The economic model of the ‘China model’ has four pillars: state control of land and of the raw materials of production; a state-run model for the financial industry and large-scale enterprises; a free labor market; free commodity and assets markets. The political model [of the China model] has four pillars: the democratic concepts of modern democracy; an emphasis on the passing by officials of selection and evaluation mechanisms; an advanced, selfless and united ruling group; effective mechanisms of government division of labor, error-correction and checks and balances.
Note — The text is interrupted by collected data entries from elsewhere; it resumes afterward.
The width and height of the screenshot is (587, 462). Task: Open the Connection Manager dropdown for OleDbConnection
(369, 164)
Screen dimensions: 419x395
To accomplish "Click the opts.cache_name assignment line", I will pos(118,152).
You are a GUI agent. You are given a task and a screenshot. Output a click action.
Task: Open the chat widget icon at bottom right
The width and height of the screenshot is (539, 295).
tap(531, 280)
Pan believes that “breaking through the superstition surrounding [democratic] elections is an urgent task of the intellectual and political elite in our country,” and that China has not collapsed “precisely because it resisted the system of multi-party elections promoted by the West.”
Fang Ning (房宁), head of the Political Science School of the Chinese Academy of Social Sciences, writes in the The China System that “carrying out this sort of development model requires a relatively centralized system.” The institutional secret of China’s rise, he says, “is that one-time authorization [of political power] lowers the cost of decision-making.” What he is suggesting is that the Chinese Communist Party’s sixty-year hold on power has been an extension of a one-time authorization [of political power] that took place back in 1949.
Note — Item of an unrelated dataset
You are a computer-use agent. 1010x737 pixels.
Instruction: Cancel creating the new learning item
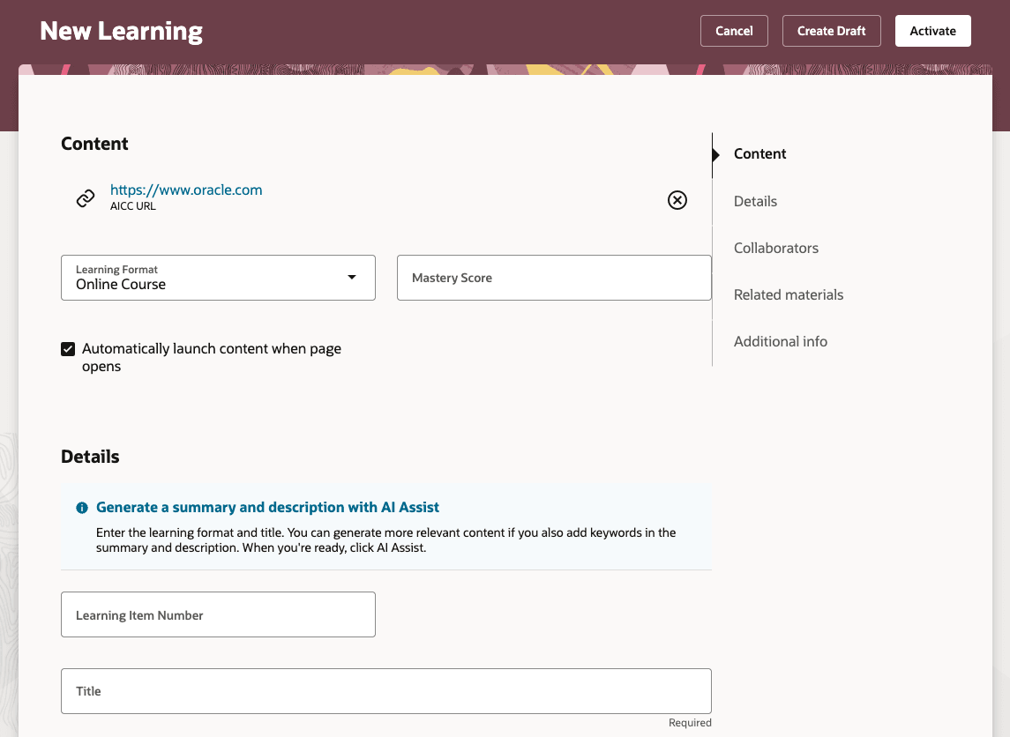click(734, 30)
China’s leadership elites have generally maintained a subtle and noncommittal attitude toward the idea of a “China Model.” While Li Changchun (李长春), the politburo standing committee member in charge of ideology, and propaganda chief Liu Yunshan (刘云山) have both used the term before (in fact, the discourse of greatness is itself a product of their national image and propaganda strategy of “grabbing the discourse power” and “expanding influence”), President Hu Jintao and Premier Wen Jiabao have never used the term in formal remarks.
A number of Chinese intellectuals take a critical attitude toward the use of the “China model” and other such vocabularies of glory. They call for a more honest account of China’s problems and its crises, for a more direct look at the many and various reasons for China’s rapid economic growth and a number of “secrets” that must not be overlooked.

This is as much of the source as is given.